コラム

No.3 Black-Blanc-Beur

 1998年7月12日、パリ。エメ・ジャケ監督率いるサッカーフランス代表が、決勝戦でブラジルを破り、フランスサッカー史上初めて、ワールドカップ優勝を成し遂げた。

 この試合で人々の注目を一身に集めたのは、勝利を決定づけた2得点を記録する活躍を見せたジネディーヌ・ジダンであった。試合後、彼へのまなざしは、ピッチ上でのパフォーマンスだけではなく、彼の出自にまで向けられることとなる。というのも、彼の両親は、アルジェリア北部にルーツを持つ移民であり、その子供としてマルセイユに生まれたジネディーヌ自身もフランスとアルジェリアの二重国籍を持つ人間であったのだ。ジダンの他にも海外県や旧植民地にルーツを持つ選手たちが多く所属するフランス代表チームに向けてメディアや知識人たちから発せられた称賛は、必ず しも、己の肉体のみを拠り所にスポーツを行う選手たちへのそれではなく、往々にして、人種的・出自的に様々な背景を持つ個人が、三色旗の下に集い、世界一になったのだ、という非スポーツ的な文脈の中で語られた。
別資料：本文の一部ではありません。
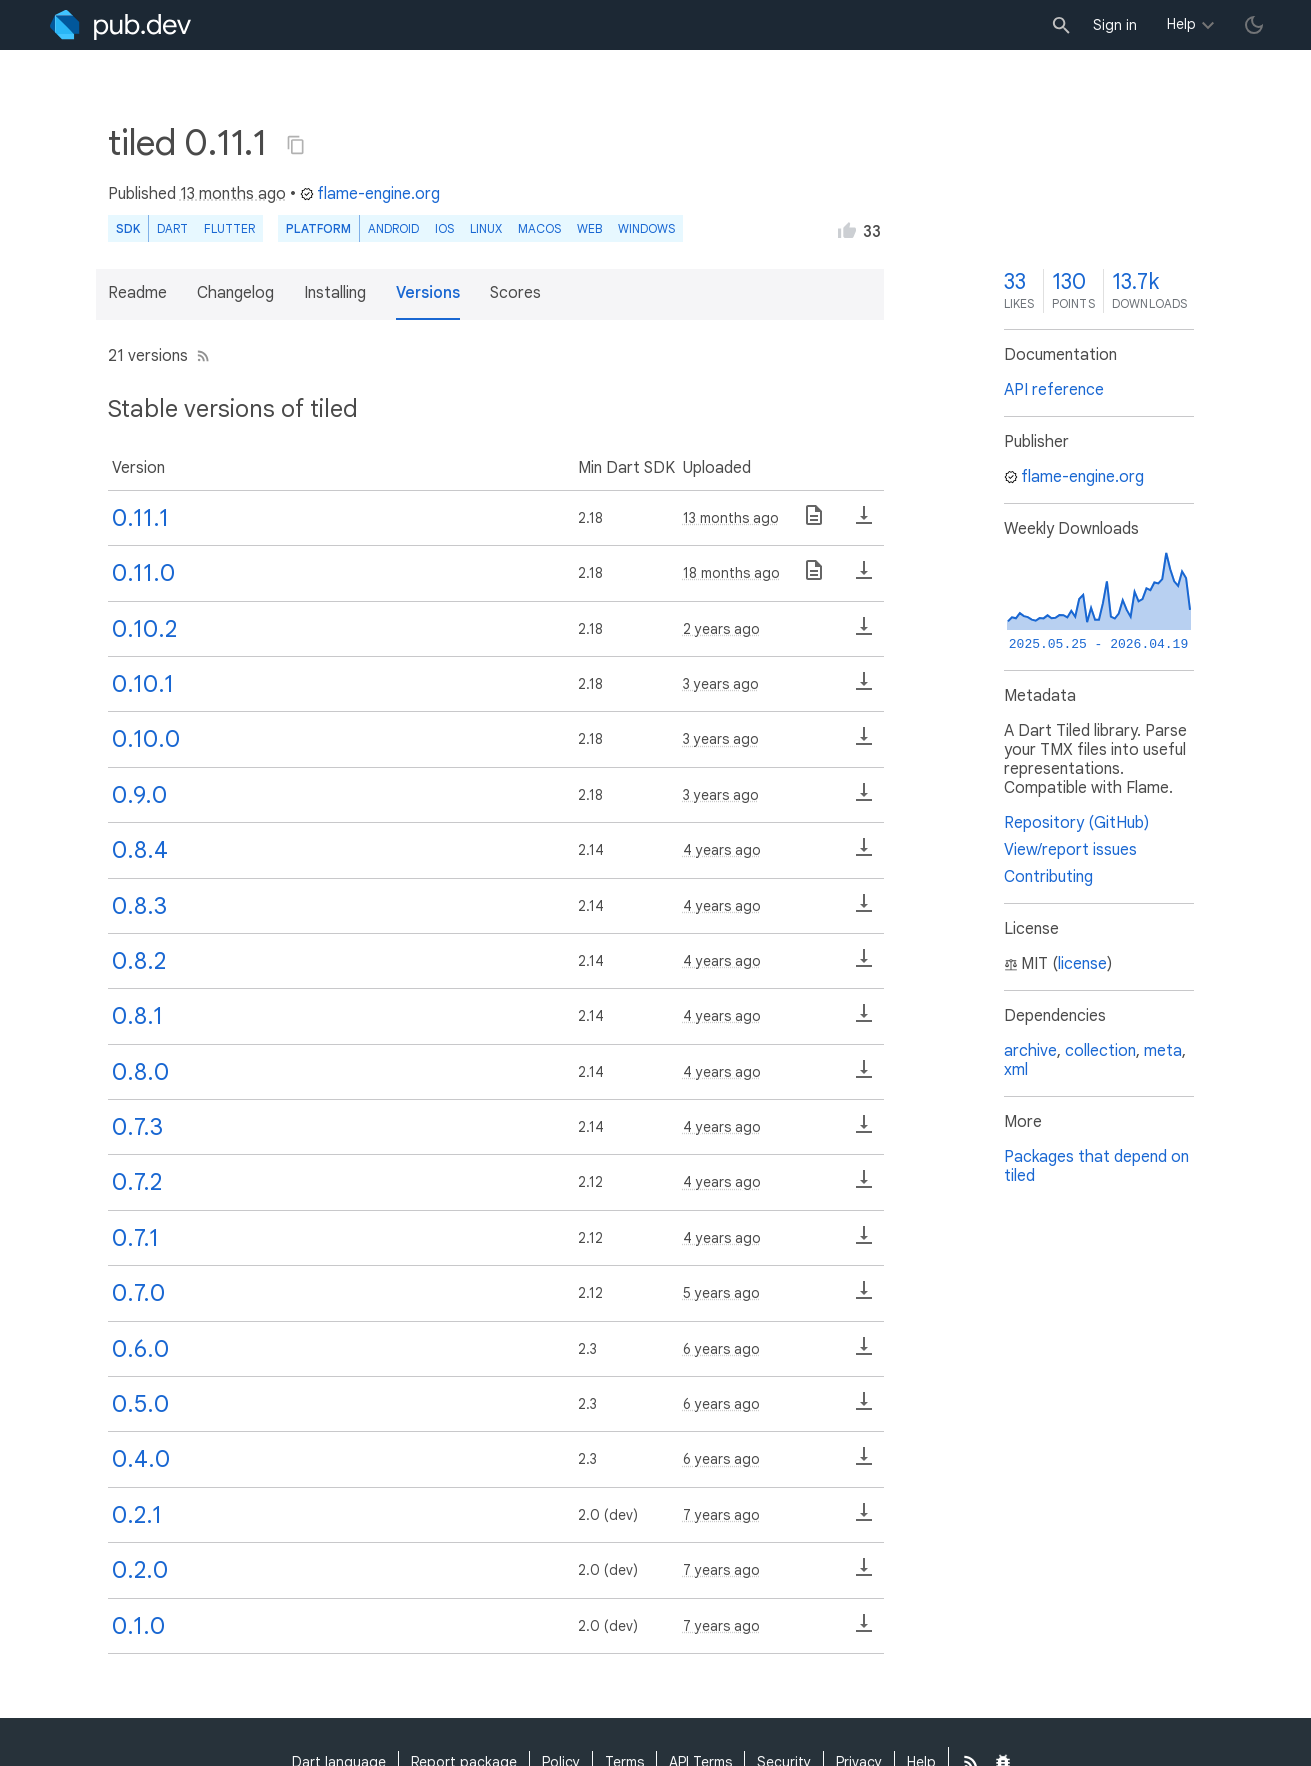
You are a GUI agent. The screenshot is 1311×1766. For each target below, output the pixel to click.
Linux (486, 228)
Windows (646, 228)
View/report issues (1070, 850)
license (1082, 964)
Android (393, 228)
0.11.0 (143, 573)
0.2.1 (137, 1515)
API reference (1054, 390)
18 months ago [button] (731, 573)
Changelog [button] (235, 293)
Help (1181, 24)
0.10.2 (144, 629)
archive (1030, 1051)
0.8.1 (137, 1016)
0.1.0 (138, 1626)
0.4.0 (141, 1459)
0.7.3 (137, 1127)
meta (1163, 1051)
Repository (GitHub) (1076, 823)
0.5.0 (140, 1404)
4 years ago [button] (722, 850)
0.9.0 (139, 795)
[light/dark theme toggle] (1254, 25)
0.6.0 (140, 1349)
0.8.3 (139, 906)
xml (1016, 1070)
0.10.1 (143, 684)
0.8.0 (140, 1072)
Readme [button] (137, 293)
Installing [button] (335, 293)
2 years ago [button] (721, 629)
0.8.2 (139, 961)
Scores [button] (515, 293)
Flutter (229, 228)
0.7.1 (135, 1238)
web (589, 228)
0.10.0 (146, 739)
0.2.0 (140, 1570)
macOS (539, 228)
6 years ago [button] (721, 1349)
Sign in (1115, 25)
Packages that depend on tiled (1096, 1166)
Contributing (1048, 877)
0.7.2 (137, 1182)
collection (1100, 1051)
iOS (444, 228)
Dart (172, 228)
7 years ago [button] (721, 1515)
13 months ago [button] (233, 194)
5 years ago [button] (721, 1293)
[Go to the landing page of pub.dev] (120, 25)
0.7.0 (138, 1293)
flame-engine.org (370, 194)
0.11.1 (140, 518)
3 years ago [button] (721, 684)
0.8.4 (140, 850)
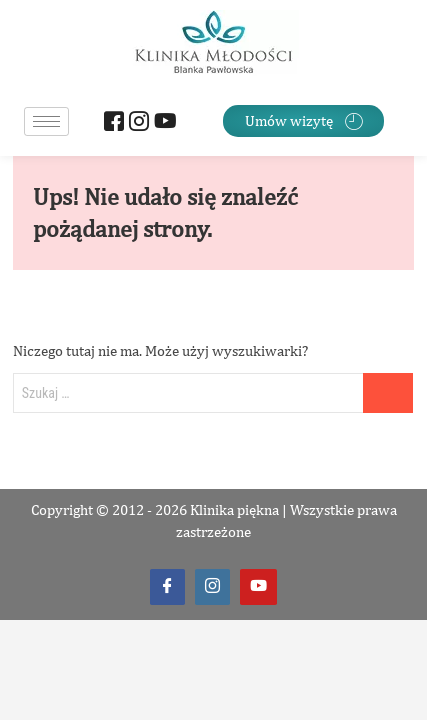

 ワールドカップ優勝から2年後に行われた欧州選手権も制覇したフランスチームは、文字通り、フランスを「代表」する存在になったのであるが、2002年日韓ワールドカップでの不本意な成績を始めとして現在まで、主たる国際大会で目立った成績を収められていない。近年のフランスでの出来事を見ていると、スポーツにおける結果とともに、サッカーチームが体現してきたフランスまで、過去の歴史の中に消え去ってしまったかのように感じられてならない。